Heads up, I hate the heat. It doesn't agree with me. Too much of it means fire season and danger of evacuation. Everything wilts and everything gets dusty. When it's cold, it's called a jacket. When it's hot and you have no AC...uh...get naked? I'm not about that life. Having lived in Arizona heat down in Mesa, with nothing but a swamp cooler was like, how am I even alive and lucid today? Okay, maybe not too lucid, BUT...

I've realized something. Where I live, heat is a harbinger of weather conditions. People always say the old Natives know about the weather no matter where they live or what sort of climate.

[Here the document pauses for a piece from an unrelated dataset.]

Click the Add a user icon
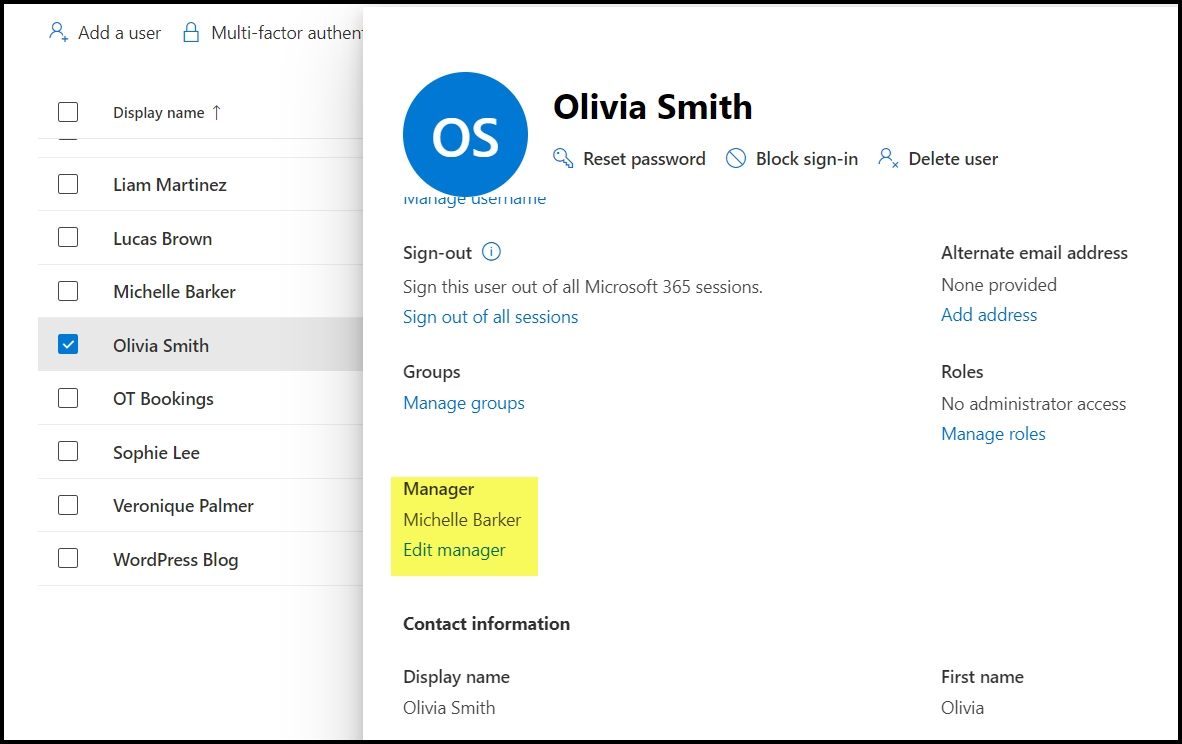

My grandpa used to be able to tell the weather and he was always right, unlike the weather station. One day, legit, they thought there wasn't a cloud in Arizona. They said this while a snowstorm was blasting outside my window. For any of you who don't know, Arizona has cold parts with pine trees and mountains.

Many think this weather knowledge is lost, but I do believe the old people learned their weather by just watching it and noting the signs. I did this when I was going to school in Utah. The weather would get extremely hot and muggy right before a storm. Watching and waiting, I took note. Yes, every single time it got unusually hot and horrible, a storm would hit, whether it was rain or snow. In the winter, it would get warmer than usual, and then BAM.

When I came back to Arizona, I wondered if that would be the same. For a while, it wasn't. Arizona had different ways to tell the weather, and these ways are still legit. One is that there's an aura around the moon, when the crescent moon is tipped over like a cup spilling water, when the clouds look like a big washboard, when you can hear the frogs singing at night, and now, heat. Yes. Hot and muggy, unusually horrible, and then the storm. Everything cools off--at least in my neck of Arizona.

I was no good at telling it when I was younger. I was a 90's kid and I didn't have time for weather. I was all about cartoons, toys, escaping the bullies at school, and trying to get a swing at lunch recess.

So now, when the heat comes, I'm thankful for it. I'm glad Heavenly Father put it here, because now heat means something good is coming. Blessed relief is coming.